The first case of resistance of Pf to chloroquine was reported in the India in 1973 from Assam. To combat the drug resistance in malaria, the national drug policy on malaria in 2010 recommended the use of combination therapy including Artesunate plus Sulfadoxine Pyrimethamine for treatment.
As per the National Vector Borne Disease Control Programme, the anti–malarial drug resistance is negligible, around 3–4 percent of total malaria cases.
However, according to general physician and former president of Indian Medical Association Pune Dr Avinash Bhondwe, who frequently reports drug–resistant malaria cases, combination therapy is not cost effective and resistance to them is also observed.
"Overall unhygienic conditions in public places, lack of adequate knowledge about anti–malarial treatment by the physicians and lack of eradication treatment are responsible for the failure of the Malaria Control Programme in the country," he said.
"The dosage of chloroquine differs from age–to–age. In case of an adult, four tablets are administered on the first day of treatment, followed by two tablets after six hours. Then two tablets are given for two days each," Bhondwe said.
He pointed out that this curative treatment should be followed by eradicative treatment, which often is neglected. "Even after the curative treatment, the protozoa (Plasmodium) remains in the liver. It may relapse, whenever favourable conditions are available. During the eradication treatment, drug namely primaquine is administered for 14 days for complete eradication of the vector from the body."
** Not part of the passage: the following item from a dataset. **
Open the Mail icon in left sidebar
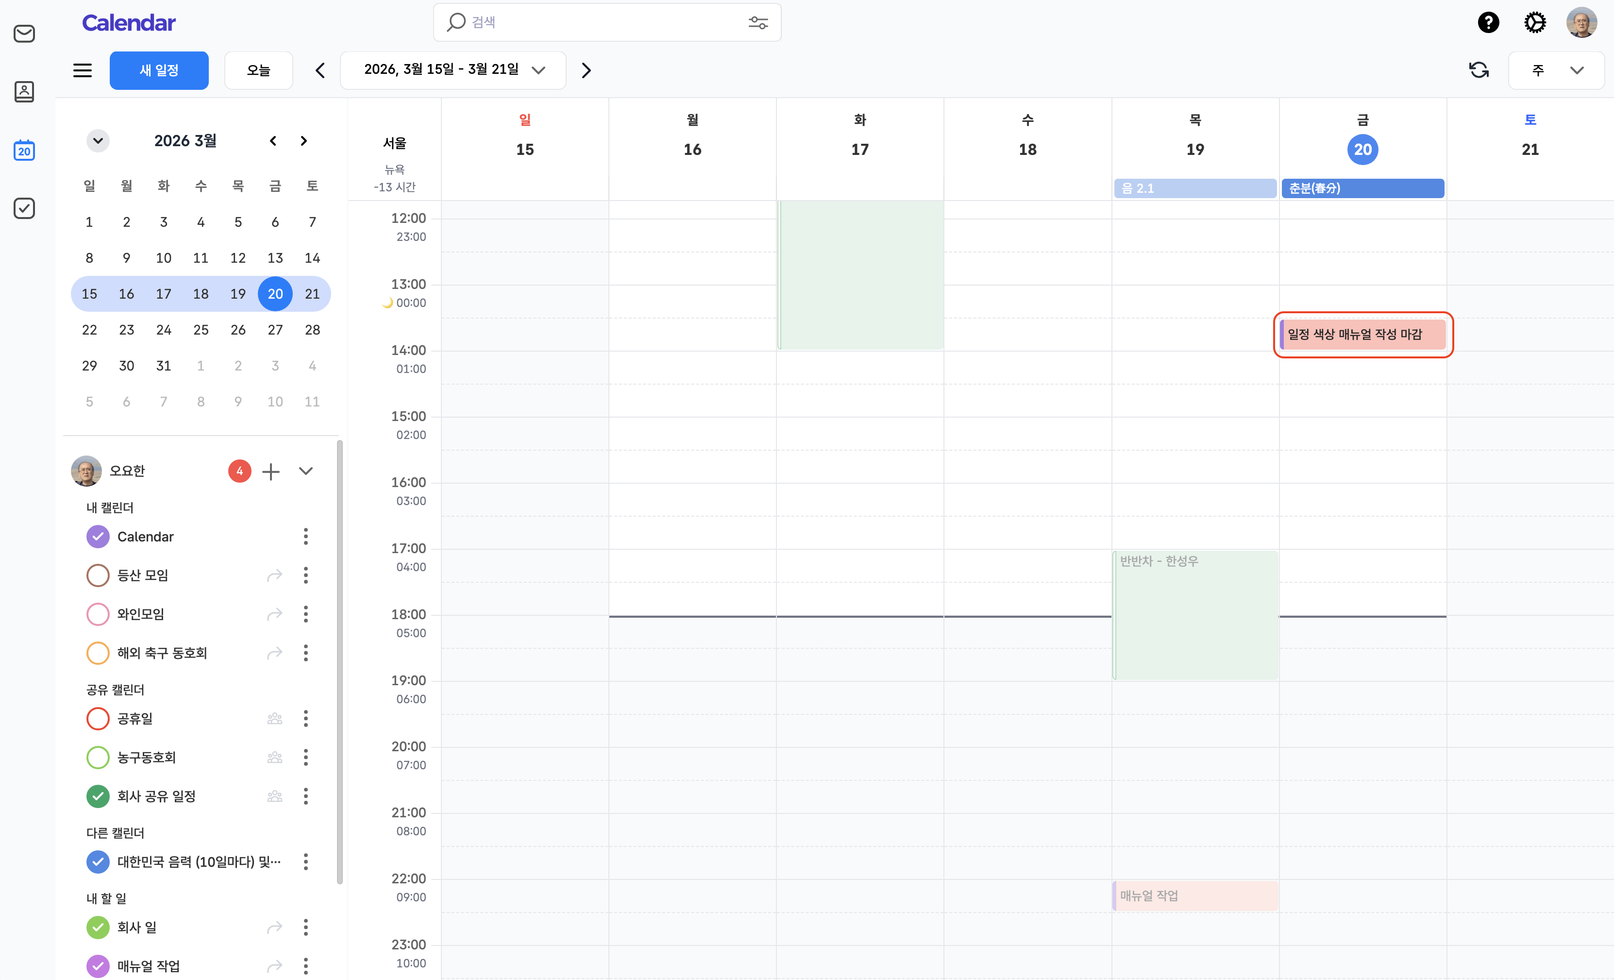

He mentioned that in the government healthcare set up, only chloroquine is given and not the eradication therapy. The district malaria officer Dr ST Pardeshi admitted the risk of anti–malarial drug resistance, but said that no such case has been reported in the district so far.
The State vigilance officer Dr Pradip Awate said that the as per the national drug policy on malaria, use of chloroquine was stopped in 2010 for the treatment of Pf malaria. "Only combination therapy is administered for Pf malaria. We also conduct workshops for general physicians on the national guidelines for the malaria treatment. The department also conducts random surveys on the drug–resistance malaria," he said.